- Title card
- Directed by: Amirtham
- Written by: M. Karunanidhi
- Produced by: Rama Narayanan
- Starring: Prabhu Murali Navya Nair Vineeth
- Cinematography: M. V. Panneerselvam
- Edited by: Rajkeerthi
- Music by: Vidyasagar (songs) Sabesh–Murali (score)
- Production company: Sri Thenandal Films
- Release date: 15 January 2006;
- Country: India
- Language: Tamil

= Pasakiligal =

Pasakiligal is a 2006 Indian Tamil-language drama film directed by Amirtham and written by M. Karunanidhi. It stars Prabhu, Murali, Navya Nair, and Vineeth, while Roja, Vadivelu, Nassar, Kalabhavan Mani, Malavika, and Manorama play supporting roles.

==Plot==
Sethupathy (Prabhu) and his young brother Sevathayya (Murali) are fond of their only sister, Maragadham (Navya Nair), who lives in Melur village. Vairaghya Bhoopathy (Nassar) is the chief of the neighboring village Aalur, and the two families have been rivals for generations. But Maragadham falls for Nallarasu (Vineeth), Bhoopathy's brother. Then comes Alakalan (Kalabhavan Mani), a schemer who wants to marry Maragadham. Both the brothers humiliate him and send him back. He ends up marrying Bhoopathy's sister Angayarkanni (Roja) but manages to create an enmity between the two families. Meanwhile, a dancer (Malavika) falls in love with Sethupathy. Alakalan has an eye on her as well. A turn of events results in Bhoopathy's suicide. Now, Nallarasu takes revenge on Sethupathy, who was responsible for his brother's death, so he marries Maragadham only to torture her. The rest of the film is about how Sethupathy and Sevathayya reveal Alakalan's true colors, and as predicted, all comes to a happy ending.

==Production==
The filming was held in Chennai, Karaikudi, and Madurai. A song featuring Vineeth and Navya was shot at Ramoji Film City, while a song featuring Prabhu and Malavika was picturised at Badami, Belur, and Halabedu. The introductory song of Navya Nair was picturised at falls at Chalakudy.

==Soundtrack==

Vidyasagar composed the music for the film. The audio was launched at Kamala Theatre.

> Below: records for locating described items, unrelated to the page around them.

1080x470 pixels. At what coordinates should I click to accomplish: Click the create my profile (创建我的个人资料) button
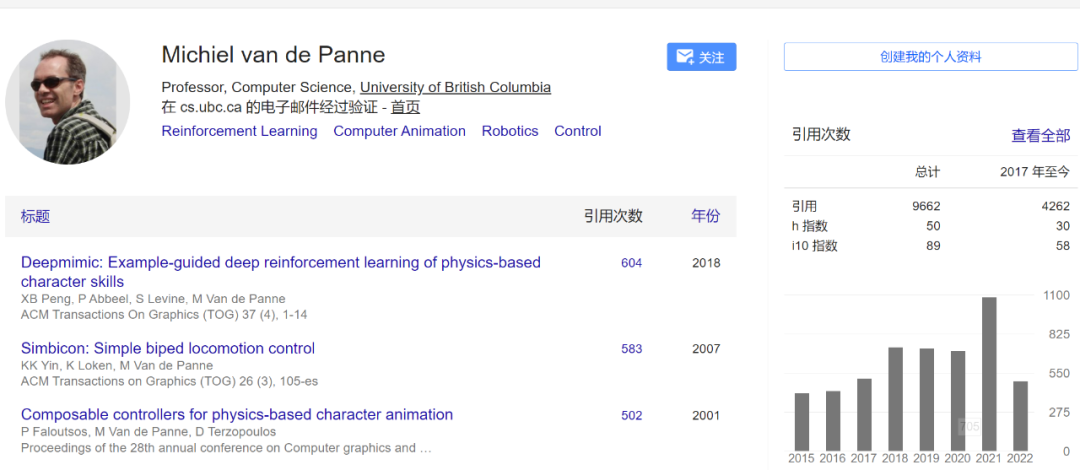click(930, 57)
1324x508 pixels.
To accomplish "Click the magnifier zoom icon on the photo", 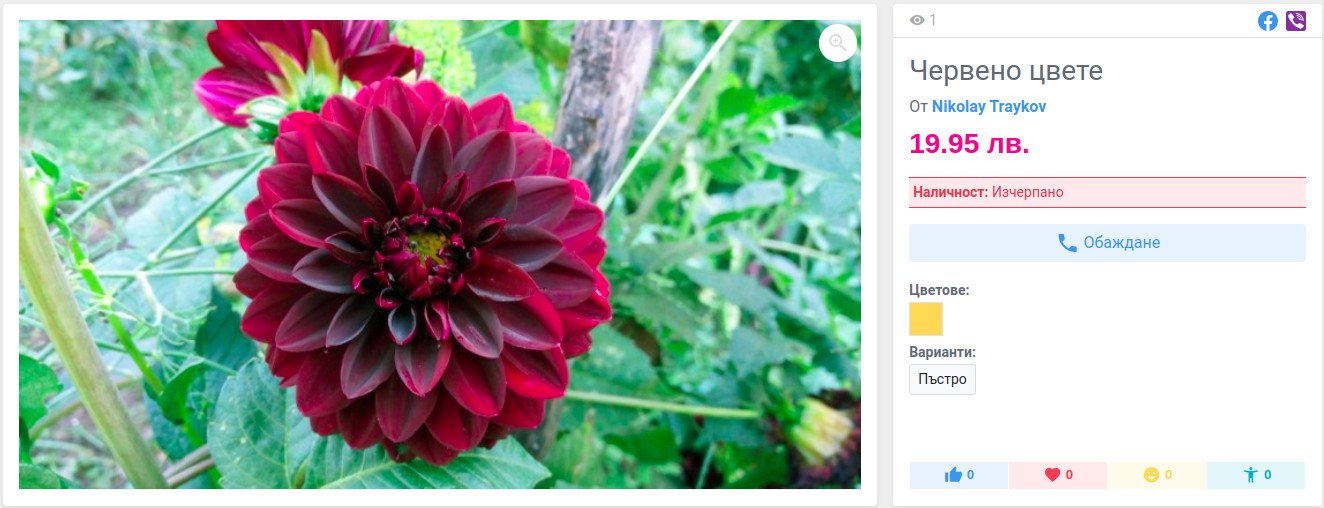I will 838,43.
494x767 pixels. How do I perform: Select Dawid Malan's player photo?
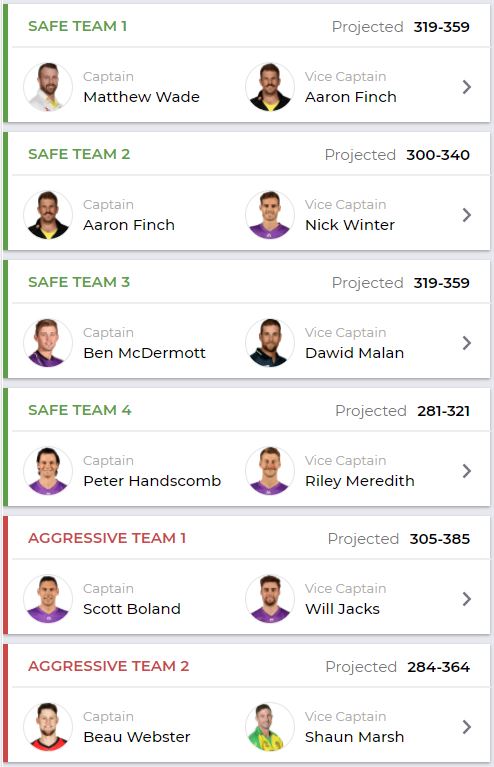point(270,343)
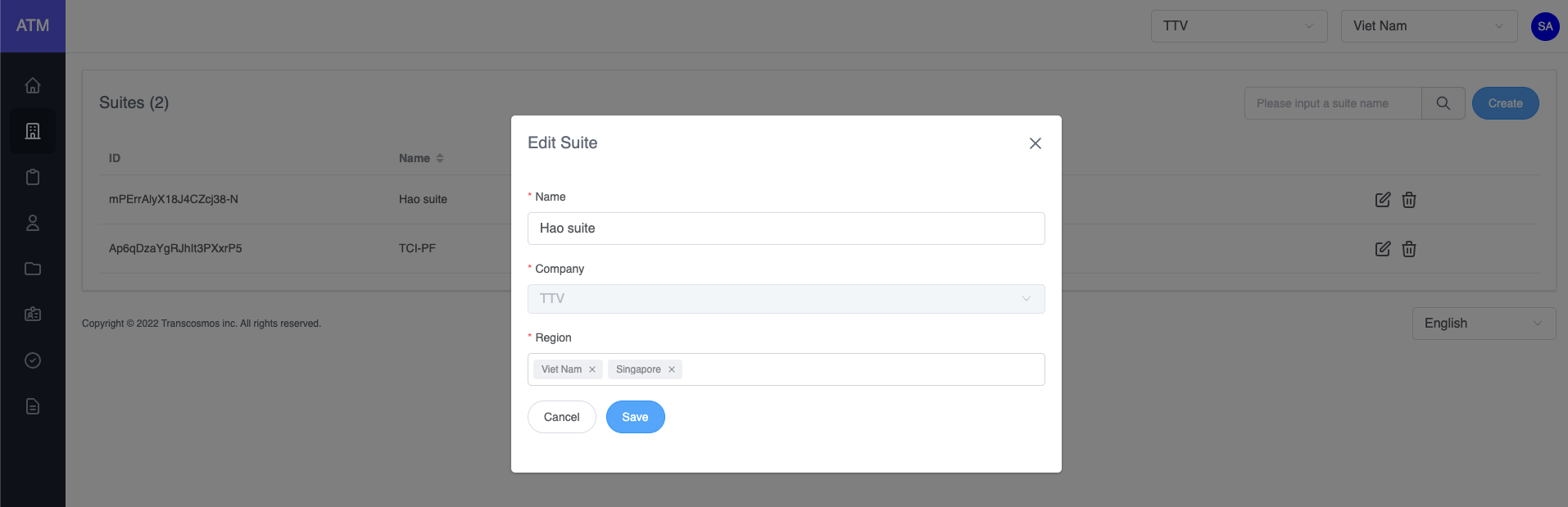Click the Save button
Viewport: 1568px width, 507px height.
click(x=635, y=417)
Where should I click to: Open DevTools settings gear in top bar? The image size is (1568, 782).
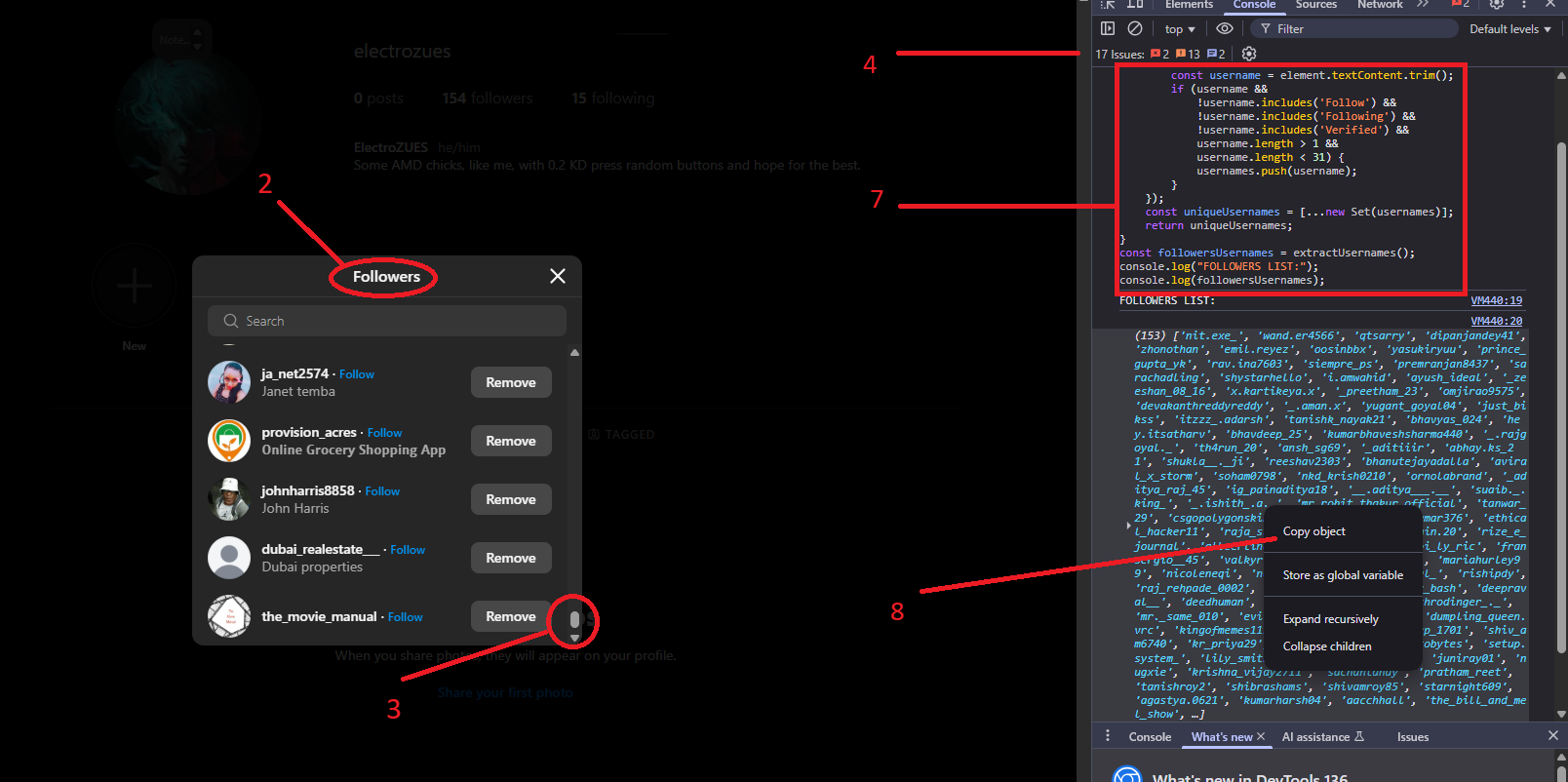click(x=1497, y=5)
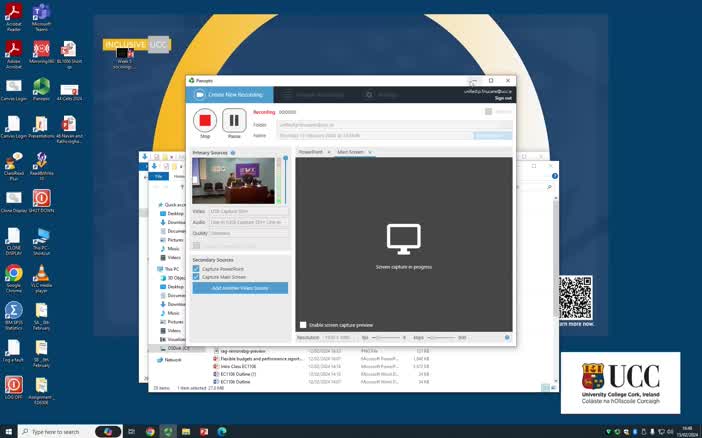This screenshot has height=438, width=702.
Task: Uncheck Capture Main Screen checkbox
Action: (x=196, y=276)
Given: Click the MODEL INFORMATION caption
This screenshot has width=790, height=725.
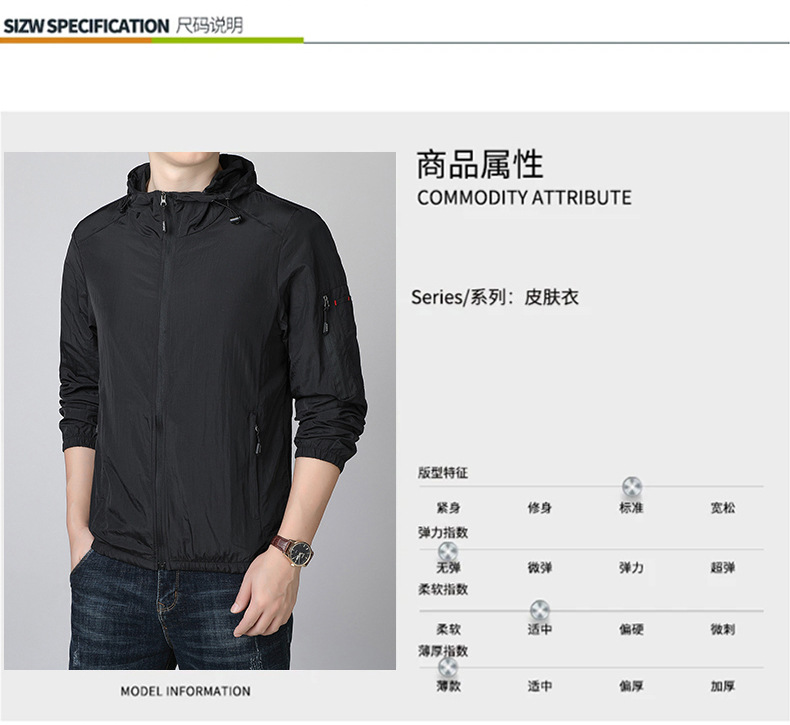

- "Aruviyoda" - K. S. Chithra
- "Thendral Ennum" - Madhu Balakrishnan
- "Thangai Endra" - Tippu, Karthik, Sujatha, Manorama
- "Meesai Mutham" - Tippu, Sujatha
- "Karutha Machan" - Manikka Vinayagam, Srilekha

==Reception==
Malini Mannath of Chennai Online wrote, "There's nothing new or exciting about the script (Kalaignar Karunanidhi), narration or performance. It's like you're watching a couple of decades old film. Further, the narrative style is stagey, the camera almost static, the actors at most times standing in front of the camera and delivering their lines to it, apprehensive of moving away even an inch lest they go out of the frame!" Sify wrote, "Pasakilikal is a dreary, drab old fashioned tale which would have worked in [the] 60’s or 70’s".